Exercise requirements:
A - According to the passage on the YIMBYtown conference, which governor vetoed a good housing bill?
B - Reproduce the passage on the YIMBYtown conference between "That said, as" and "or Jared Polis!", inclusive.

Document segment:
[start]
Over the past few months, I’ve read several articles in my local urbanist publication Greater Greater Washington expressing various degrees of angst about the fact that the most recent YIMBYtown conference was held in Texas and prominently featured Montana Governor Greg Gianforte.
I don’t want to oversimplify the argument, but the alleged problem here is essentially that Gianforte, as a person, and the state of Texas, as a collective, stand for a lot of bad ideas on non-housing topics. I completely agree with that! If I lived in Montana, I would cast an ineffectual protest vote for Gianforte’s Democratic Party opponent. Or to put an even finer point on it, I will almost certainly support Katie Hobbs’ reelection against whatever freak show the Arizona GOP throws up against her in 2026, even though she vetoed a good housing bill. But that’s because I, Matthew Yglesias, am not a housing reform institution, even though it’s a cause that I care about a lot and am closely identified with personally. I also care about other things.
That said, as a stakeholder in the housing movement, I would be upset to see a housing organization uphold Hobbs as a figure to celebrate. There are plenty of Democrats who are good on housing — talk about Wes Moore or Jared Polis!
By the same token, the thing about Montana is that it is a very conservative state. I don’t believe that any state is unwinnable on a gubernatorial level, but the median voter there is way to the right of the national average, so any candidate would have to say some pretty conservative stuff to win. What’s notable about Gianforte isn’t that he has normal (bad) Republican Party positions on abortion and LGBT issues, it’s that he championed and signed a significant bipartisan housing reform. That’s good! And an organization focused on housing should highlight people who do things like that.
[end]
Stored data:
[start]
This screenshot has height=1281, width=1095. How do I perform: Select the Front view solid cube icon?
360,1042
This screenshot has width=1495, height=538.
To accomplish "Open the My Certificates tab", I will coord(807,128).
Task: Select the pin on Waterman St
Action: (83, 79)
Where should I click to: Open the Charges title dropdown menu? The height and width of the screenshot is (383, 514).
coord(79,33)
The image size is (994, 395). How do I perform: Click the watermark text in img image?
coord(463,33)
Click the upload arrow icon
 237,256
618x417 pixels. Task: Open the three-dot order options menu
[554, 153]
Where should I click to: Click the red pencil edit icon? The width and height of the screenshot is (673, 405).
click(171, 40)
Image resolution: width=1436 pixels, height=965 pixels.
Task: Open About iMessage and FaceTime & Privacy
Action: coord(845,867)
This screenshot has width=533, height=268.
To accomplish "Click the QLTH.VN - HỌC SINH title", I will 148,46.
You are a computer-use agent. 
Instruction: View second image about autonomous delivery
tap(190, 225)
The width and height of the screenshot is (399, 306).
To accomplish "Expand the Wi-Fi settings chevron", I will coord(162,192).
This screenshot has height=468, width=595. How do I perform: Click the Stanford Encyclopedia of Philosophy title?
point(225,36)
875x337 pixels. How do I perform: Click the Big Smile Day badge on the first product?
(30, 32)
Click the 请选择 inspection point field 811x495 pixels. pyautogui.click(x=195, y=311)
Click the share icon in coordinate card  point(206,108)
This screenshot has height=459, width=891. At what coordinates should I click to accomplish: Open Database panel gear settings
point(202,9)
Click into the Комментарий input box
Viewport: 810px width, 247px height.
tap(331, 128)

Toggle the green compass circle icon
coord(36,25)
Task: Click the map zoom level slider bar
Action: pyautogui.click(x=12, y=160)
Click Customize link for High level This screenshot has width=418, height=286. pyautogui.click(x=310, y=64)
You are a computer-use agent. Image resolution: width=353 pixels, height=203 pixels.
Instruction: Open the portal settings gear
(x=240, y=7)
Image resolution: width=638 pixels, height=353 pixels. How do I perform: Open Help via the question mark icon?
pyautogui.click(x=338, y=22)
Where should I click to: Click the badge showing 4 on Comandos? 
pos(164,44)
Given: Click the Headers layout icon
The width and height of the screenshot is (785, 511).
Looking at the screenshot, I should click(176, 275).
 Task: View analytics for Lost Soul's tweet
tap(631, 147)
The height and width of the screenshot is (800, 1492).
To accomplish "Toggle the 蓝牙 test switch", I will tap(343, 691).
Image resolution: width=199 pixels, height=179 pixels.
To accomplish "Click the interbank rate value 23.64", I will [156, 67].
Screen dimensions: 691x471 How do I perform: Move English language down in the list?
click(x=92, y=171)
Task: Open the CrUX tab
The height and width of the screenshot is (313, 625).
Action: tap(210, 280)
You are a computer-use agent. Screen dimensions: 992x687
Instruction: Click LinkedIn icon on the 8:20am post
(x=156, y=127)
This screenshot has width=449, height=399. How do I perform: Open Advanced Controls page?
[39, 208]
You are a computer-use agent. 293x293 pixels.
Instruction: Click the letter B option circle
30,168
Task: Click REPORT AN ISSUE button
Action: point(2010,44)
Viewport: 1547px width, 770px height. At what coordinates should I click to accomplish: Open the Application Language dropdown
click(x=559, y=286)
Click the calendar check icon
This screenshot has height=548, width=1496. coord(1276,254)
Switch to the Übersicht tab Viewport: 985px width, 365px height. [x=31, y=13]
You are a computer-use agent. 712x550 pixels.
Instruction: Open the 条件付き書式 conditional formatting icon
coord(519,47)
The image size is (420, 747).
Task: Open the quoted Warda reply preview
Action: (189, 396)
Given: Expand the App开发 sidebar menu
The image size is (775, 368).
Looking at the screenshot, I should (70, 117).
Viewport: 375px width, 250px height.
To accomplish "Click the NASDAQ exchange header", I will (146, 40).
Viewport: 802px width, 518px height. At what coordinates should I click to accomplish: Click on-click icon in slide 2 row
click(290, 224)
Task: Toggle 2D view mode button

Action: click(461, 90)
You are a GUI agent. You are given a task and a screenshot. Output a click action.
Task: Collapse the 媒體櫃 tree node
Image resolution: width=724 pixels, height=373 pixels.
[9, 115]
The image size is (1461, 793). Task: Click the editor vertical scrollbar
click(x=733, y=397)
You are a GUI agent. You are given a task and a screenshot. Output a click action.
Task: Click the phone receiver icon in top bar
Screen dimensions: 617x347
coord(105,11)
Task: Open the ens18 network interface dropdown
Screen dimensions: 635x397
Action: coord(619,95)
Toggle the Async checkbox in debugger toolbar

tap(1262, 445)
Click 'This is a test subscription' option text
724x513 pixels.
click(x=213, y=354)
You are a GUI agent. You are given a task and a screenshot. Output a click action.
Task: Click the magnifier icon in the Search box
[end]
Outputs for the tasks:
A - Katie Hobbs

B -
That said, as a stakeholder in the housing movement, I would be upset to see a housing organization uphold Hobbs as a figure to celebrate. There are plenty of Democrats who are good on housing — talk about Wes Moore or Jared Polis!